> [Records shown]:
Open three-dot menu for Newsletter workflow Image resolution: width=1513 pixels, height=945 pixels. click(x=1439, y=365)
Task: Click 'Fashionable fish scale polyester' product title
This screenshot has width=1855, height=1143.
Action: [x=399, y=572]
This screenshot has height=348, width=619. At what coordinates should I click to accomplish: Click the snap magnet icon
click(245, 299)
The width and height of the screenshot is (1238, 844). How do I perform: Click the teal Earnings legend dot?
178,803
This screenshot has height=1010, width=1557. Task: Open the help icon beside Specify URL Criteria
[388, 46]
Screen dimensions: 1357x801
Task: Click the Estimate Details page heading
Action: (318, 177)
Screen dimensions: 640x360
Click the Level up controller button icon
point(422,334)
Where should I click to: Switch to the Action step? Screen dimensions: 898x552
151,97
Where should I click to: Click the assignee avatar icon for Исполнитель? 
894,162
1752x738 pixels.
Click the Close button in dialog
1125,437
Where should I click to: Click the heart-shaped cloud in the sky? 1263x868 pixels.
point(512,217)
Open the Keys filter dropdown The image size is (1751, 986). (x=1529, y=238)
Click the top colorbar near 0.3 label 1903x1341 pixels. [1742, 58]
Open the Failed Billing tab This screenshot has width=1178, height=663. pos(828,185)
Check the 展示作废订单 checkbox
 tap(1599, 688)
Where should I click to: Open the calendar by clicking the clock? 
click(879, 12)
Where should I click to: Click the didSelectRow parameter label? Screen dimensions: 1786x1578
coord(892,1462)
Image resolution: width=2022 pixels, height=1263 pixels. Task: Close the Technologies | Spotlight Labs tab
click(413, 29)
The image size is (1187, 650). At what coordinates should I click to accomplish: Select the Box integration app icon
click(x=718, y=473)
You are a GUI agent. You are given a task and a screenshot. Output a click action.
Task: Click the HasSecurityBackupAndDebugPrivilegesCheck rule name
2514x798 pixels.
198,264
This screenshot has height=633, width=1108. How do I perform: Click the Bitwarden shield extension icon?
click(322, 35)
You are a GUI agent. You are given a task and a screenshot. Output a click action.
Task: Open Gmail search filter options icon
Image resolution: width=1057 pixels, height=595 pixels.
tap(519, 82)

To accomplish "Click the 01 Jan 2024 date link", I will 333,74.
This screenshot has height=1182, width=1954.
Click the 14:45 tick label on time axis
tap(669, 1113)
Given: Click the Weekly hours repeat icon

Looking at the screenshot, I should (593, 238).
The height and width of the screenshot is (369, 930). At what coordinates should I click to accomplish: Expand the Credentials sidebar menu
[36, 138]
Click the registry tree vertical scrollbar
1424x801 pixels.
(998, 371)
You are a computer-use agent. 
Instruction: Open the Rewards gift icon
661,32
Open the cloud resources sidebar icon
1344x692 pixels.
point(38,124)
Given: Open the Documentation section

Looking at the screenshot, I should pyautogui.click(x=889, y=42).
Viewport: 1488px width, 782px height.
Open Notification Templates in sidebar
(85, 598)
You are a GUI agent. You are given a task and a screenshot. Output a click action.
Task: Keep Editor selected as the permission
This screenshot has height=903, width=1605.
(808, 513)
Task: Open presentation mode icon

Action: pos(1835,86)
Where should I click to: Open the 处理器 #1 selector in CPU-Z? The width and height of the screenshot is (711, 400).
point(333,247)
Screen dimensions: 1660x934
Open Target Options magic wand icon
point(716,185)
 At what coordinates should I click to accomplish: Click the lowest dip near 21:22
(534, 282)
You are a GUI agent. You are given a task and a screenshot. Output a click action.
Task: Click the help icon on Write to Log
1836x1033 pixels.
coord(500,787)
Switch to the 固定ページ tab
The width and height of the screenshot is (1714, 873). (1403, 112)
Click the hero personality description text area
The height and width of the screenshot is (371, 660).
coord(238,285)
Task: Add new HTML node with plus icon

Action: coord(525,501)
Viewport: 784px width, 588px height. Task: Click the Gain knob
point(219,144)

> [Aim of the task]: Wherever the string "filter" occurs in a line of the listing above, count that line, and report only the total.

> [Written solution]: 2